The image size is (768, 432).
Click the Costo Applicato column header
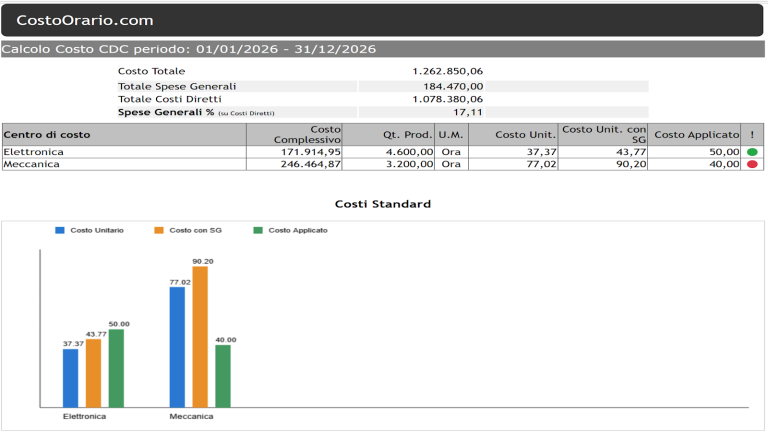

——

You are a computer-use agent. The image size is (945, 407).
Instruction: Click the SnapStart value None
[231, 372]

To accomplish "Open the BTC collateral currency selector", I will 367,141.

——

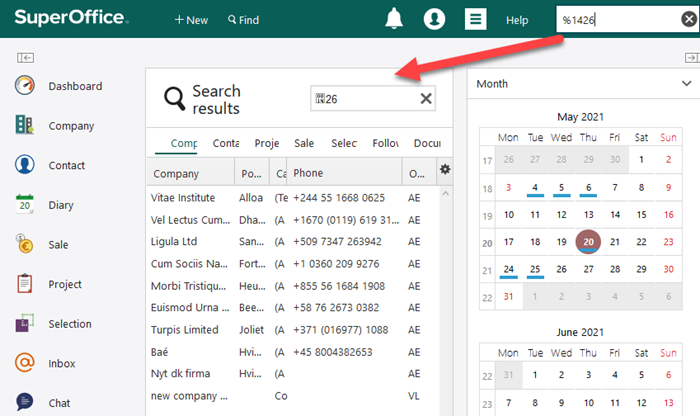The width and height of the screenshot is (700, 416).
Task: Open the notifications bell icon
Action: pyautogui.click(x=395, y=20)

——

#### THE TASK:
Please copy, exactly as written, every line in the listing above from the line with "The image size is (768, 432)." up to and including the line with "Click the Costo Applicato column header".

#### PROBLEM SOLUTION:
The image size is (768, 432).
Click the Costo Applicato column header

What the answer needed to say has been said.